■ Work to be completed
When you reach the line that contains "Click the key icon for passwords" below, transcribe it and each line after it word for word to the end of the records, omitting pictures.

■ Excerpted records
********************

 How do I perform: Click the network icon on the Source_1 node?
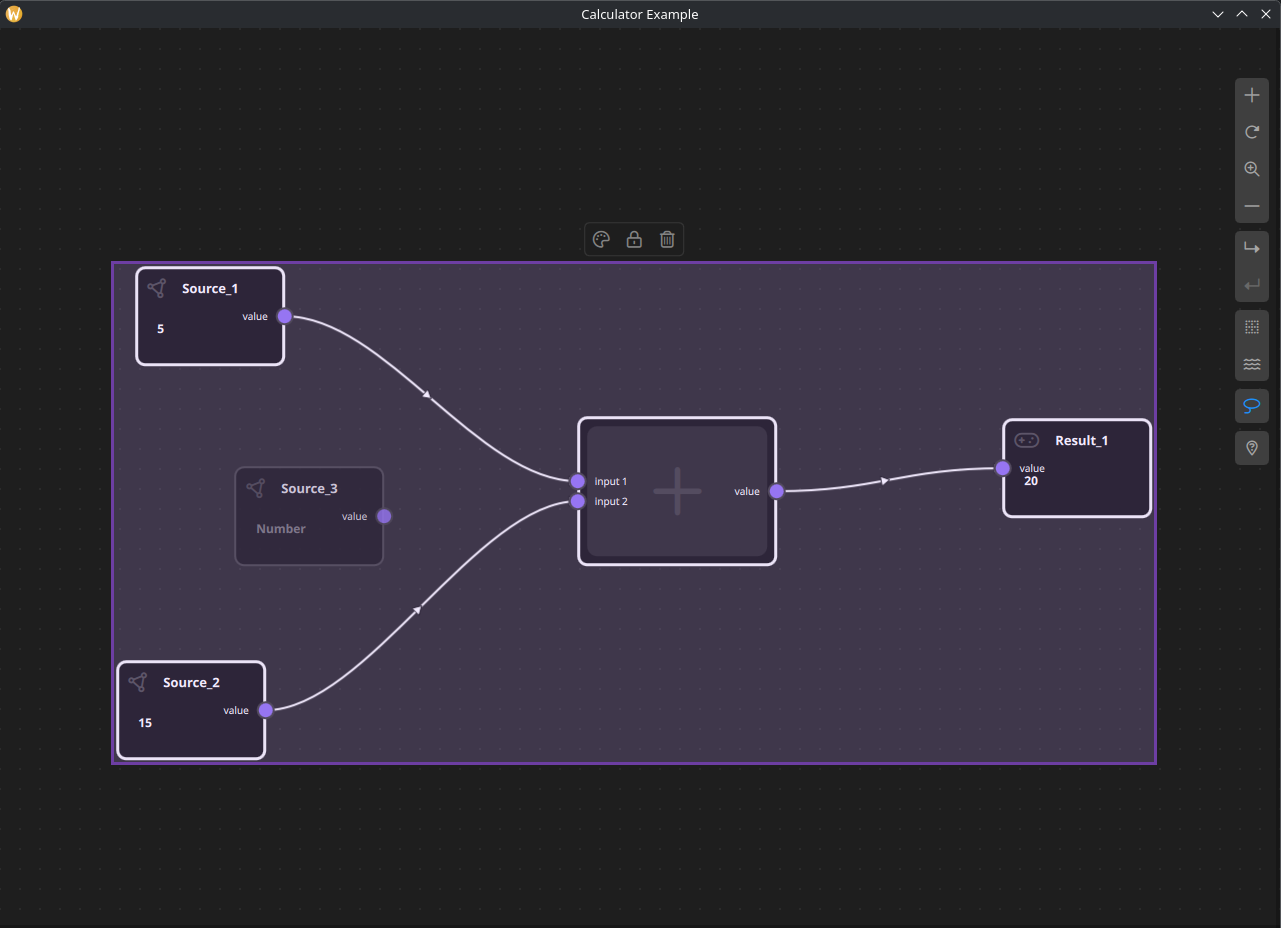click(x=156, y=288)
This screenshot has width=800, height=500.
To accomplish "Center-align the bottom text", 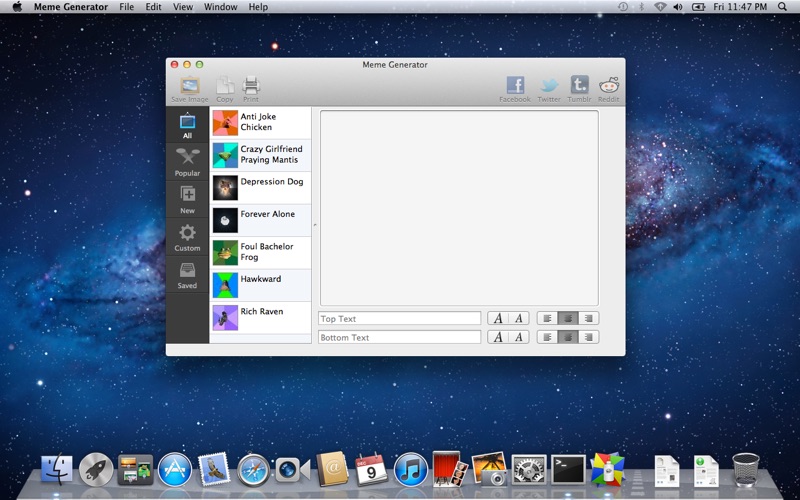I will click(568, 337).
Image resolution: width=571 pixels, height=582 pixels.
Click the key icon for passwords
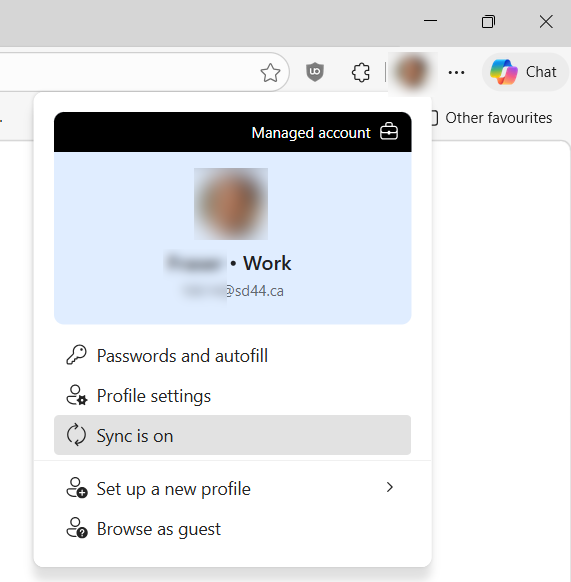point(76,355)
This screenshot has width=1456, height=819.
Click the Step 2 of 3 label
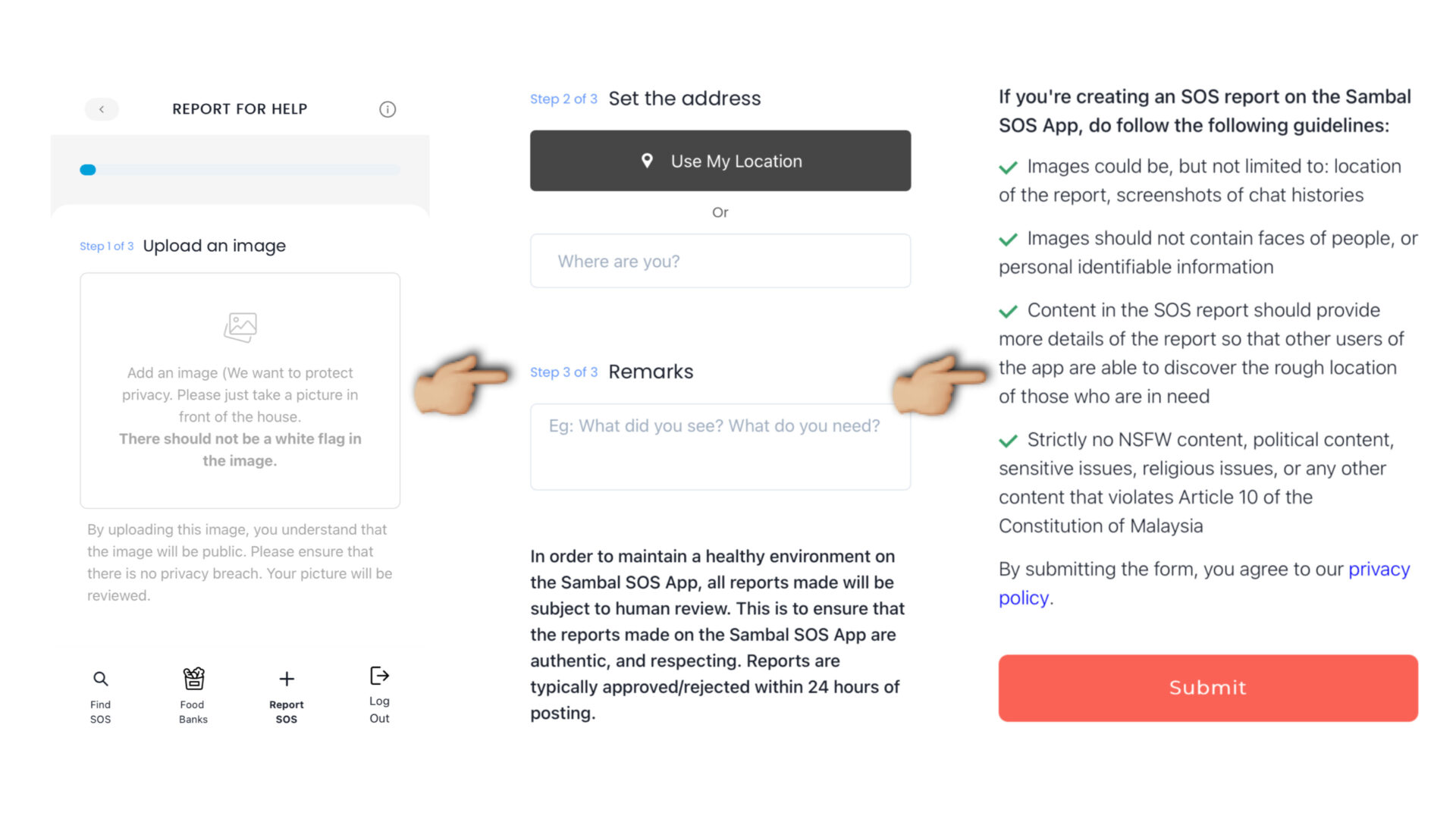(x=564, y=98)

********************

■ Answer to this task
Click the key icon for passwords
point(76,355)
This screenshot has width=1456, height=819.
Click the Step 2 of 3 label
(x=564, y=98)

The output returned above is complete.